When you spot the word "computer" in a line of the data below, copy that line.
■ ■ ■ ■ ■ ■ ■
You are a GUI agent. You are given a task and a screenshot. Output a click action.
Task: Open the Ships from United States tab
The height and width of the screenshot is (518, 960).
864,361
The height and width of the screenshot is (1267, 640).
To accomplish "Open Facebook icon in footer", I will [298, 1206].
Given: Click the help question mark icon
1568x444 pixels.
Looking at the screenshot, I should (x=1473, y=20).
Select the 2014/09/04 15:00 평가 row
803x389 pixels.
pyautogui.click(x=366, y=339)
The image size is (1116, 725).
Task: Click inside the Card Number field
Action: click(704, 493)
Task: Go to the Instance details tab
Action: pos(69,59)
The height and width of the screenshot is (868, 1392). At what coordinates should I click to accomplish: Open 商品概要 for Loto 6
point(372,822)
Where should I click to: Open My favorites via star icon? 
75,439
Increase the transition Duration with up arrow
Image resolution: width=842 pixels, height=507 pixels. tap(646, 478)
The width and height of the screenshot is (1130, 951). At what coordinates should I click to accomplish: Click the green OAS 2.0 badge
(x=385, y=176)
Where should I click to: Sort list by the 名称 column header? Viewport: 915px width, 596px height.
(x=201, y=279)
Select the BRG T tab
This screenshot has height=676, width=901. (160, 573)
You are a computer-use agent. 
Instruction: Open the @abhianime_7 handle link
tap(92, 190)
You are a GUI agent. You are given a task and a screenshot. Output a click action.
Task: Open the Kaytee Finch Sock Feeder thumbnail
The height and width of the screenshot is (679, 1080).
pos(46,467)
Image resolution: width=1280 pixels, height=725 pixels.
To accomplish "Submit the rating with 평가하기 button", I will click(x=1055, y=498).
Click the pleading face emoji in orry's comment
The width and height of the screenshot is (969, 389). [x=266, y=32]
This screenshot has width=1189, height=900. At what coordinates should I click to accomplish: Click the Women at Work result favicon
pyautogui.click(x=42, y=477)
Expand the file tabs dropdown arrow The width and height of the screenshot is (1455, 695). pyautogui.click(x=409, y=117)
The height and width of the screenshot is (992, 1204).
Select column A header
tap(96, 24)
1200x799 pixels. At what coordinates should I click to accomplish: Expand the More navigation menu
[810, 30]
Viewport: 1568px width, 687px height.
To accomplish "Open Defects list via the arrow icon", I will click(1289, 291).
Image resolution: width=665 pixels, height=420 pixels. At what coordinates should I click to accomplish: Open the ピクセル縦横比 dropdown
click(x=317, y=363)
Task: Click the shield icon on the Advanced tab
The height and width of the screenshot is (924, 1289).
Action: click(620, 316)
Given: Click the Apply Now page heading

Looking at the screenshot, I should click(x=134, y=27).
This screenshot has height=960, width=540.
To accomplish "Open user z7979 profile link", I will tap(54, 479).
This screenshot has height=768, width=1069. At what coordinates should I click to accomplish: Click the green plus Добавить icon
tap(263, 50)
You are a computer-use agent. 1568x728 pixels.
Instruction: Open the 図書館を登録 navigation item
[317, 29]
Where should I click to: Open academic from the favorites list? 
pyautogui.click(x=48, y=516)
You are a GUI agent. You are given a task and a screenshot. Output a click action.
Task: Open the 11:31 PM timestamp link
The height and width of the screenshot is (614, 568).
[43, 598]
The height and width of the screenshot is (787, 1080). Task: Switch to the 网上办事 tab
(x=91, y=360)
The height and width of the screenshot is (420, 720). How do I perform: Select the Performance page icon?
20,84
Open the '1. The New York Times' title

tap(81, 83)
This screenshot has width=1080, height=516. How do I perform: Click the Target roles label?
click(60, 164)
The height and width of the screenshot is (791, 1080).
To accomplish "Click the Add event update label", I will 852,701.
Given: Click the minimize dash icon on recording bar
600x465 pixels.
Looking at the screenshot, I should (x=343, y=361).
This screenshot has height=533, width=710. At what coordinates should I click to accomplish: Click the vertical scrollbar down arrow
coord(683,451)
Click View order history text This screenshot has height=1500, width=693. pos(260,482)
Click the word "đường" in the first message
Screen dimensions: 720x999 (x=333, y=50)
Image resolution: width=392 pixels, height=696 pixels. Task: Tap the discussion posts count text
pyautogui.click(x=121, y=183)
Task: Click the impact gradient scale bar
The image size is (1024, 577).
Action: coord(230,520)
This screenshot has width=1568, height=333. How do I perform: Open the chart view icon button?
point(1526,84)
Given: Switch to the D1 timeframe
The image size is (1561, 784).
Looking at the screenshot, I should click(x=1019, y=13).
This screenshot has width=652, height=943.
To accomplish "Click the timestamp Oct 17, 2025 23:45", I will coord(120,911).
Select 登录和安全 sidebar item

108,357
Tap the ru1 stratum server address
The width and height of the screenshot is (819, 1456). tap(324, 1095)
■ ■ ■ ■ ■ ■ ■
◆ COMPLETED EXERCISE ◆
You are a computer-use agent. 
You are a computer-use agent. 1568x728 pixels.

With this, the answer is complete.